(193aa) Multiscale Analysis of Autotroph-Heterotroph Interactions in a High-Temperature Microbial Community

Hunt, K. A., Montana State University
Carlson, R. P., Montana State University
Microorganisms constitute a major portion of the biosphere, and drive planetary biogeochemical cycles through their metabolic activity. Iron-oxide mats in acidic (pH 2 – 4), high-temperature (> 65 oC) springs of Yellowstone National Park (YNP) contain relatively simple microbial communities and are well-characterized geochemically. Consequently, these communities are excellent model systems for studying the metabolic activity of individual populations and key microbial interactions.
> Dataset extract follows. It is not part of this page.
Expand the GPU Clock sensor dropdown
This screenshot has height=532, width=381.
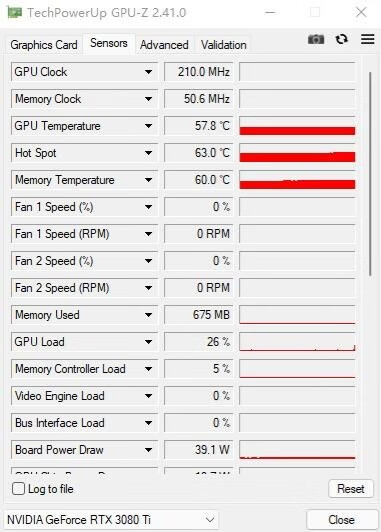(x=148, y=72)
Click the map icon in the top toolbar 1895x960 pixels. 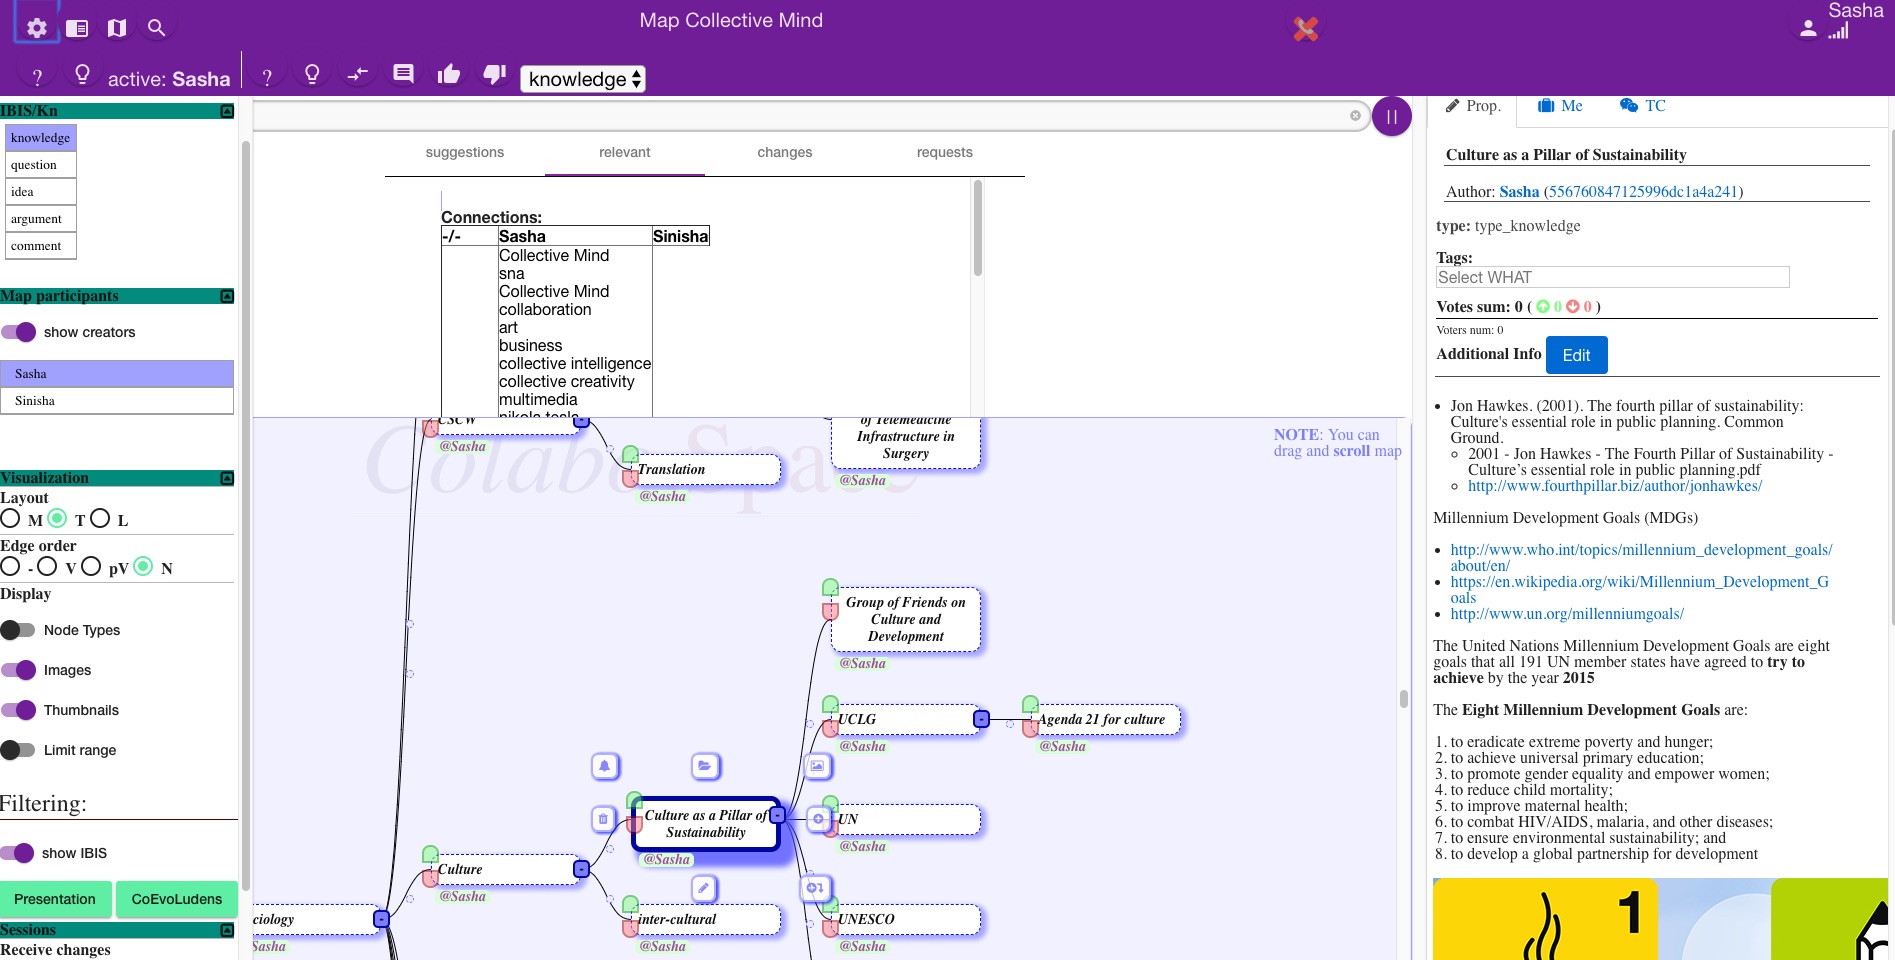pyautogui.click(x=117, y=28)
The primary goal of the current study was to integrate in situ and in silico data across biological process-scales encompassing enzymatic activity, cellular metabolism, community interactions, and ecosystem geochemistry to predict and quantify the functional limits of autotroph-heterotroph interactions. Metagenomic and transcriptomic data were used to reconstruct carbon and energy metabolisms of an important autotroph (Metallosphaera yellowstonensis) and heterotroph (Geoarchaeum sp. OSPB) from Fe(III)-oxide mat communities. Standard and hybrid elementary flux mode and flux balance analyses of metabolic models predicted cellular- and community-level metabolic acclimations to simulated environmental stresses. In situ geochemical analyses, including oxygen depth-profiles, Fe(III)-oxide deposition rates, stable carbon isotope fractionation and mat biomass concentrations, were combined with cellular models to interpret autotroph-heterotroph interactions important to community structure-function. Integration of metabolic modeling with in situ measurements, including the relative population abundance of autotrophs to heterotrophs, demonstrated that Fe(III)-oxide mat communities maximize total community growth rate as predicted from the maximum power principle. Integration of multiscale data with practical ecological theory provide a basis for predicting autotroph-heterotroph interactions and community-level cellular organization.